Wrapped inside the scroll was a paperback book: "Beginner's Guide to Ethical Animal Experimentation and You."


Flurry Heart took her entire allowance to a pet store, where she purchased baby, adolescent, and adult age mice and hamsters, along with cages and other supplies.

By the end of the afternoon, she'd turned part of her bedroom into her own personal rodent zoo. She put little collars on her new pets, and named them all.

Next, she got to work teaching her rodents tricks. Roll over? Fetch? Find your way through the "Hamstertrails" maze of transparent tubes and chambers that she'd bought for 80% off because no grownups could figure out anymore how to assemble something so complicated? She tried everything!

Within a week, she had her first experimental result. Baby rodents were easy to teach. Teenagers were nearly as smart. But grownup mice and hamsters? They were very stupid. They couldn't even learn not to bang their heads into the sides of the transparent tubes.

Flurry Heart sighed, and wrote her Auntie another letter.
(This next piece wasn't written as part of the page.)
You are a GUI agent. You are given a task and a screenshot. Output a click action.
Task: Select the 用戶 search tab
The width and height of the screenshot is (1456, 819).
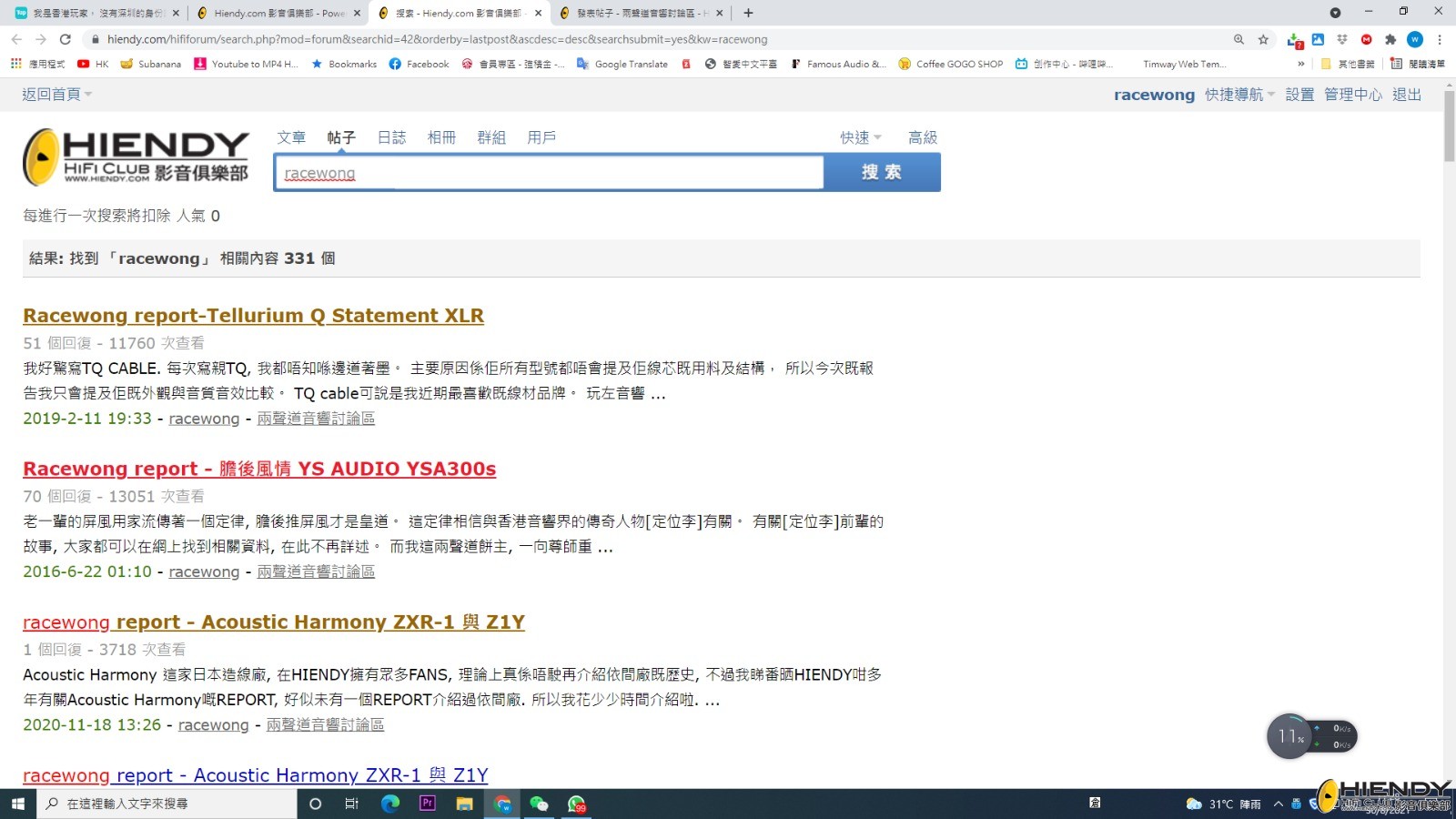click(x=541, y=137)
Within minutes, a reply arrived.

Dear Flurry,

Congratulations! You've confirmed that whatever is making grownups stupid, it affects mice and hamsters just like it dumbifies ponies. That's a big discovery! It means you really can use your little nonpony subjects to experiment with different ways to try to turn grownups into non-idiots!

I wonder if some kind of magical emanation or field is suppressing the adults' brainpower? Probably nopony is putting any kind of "stupid potion" into pet food. If it was something in the water, the water would probably taste funny (and building a still to make your own pure water supply would be the next thing to try).

But if it isn't the food or the water, maybe it's some kind of magical field effect. I wonder if you can find a way to shield adults' brains from the evil magic?

Flurry sighed. How could she ever discover something like that?

She watered, fed, and petted her rodents, before she left the Palace to take a walk.

In one of the Crystal Capital's parks, Flurry saw two of her friends from school: Snipes and Nails. Snipes had a blurry bird shape on his flank, and Nails had a hammer. Unlike most of Flurry's other classmates, these two were unicorns.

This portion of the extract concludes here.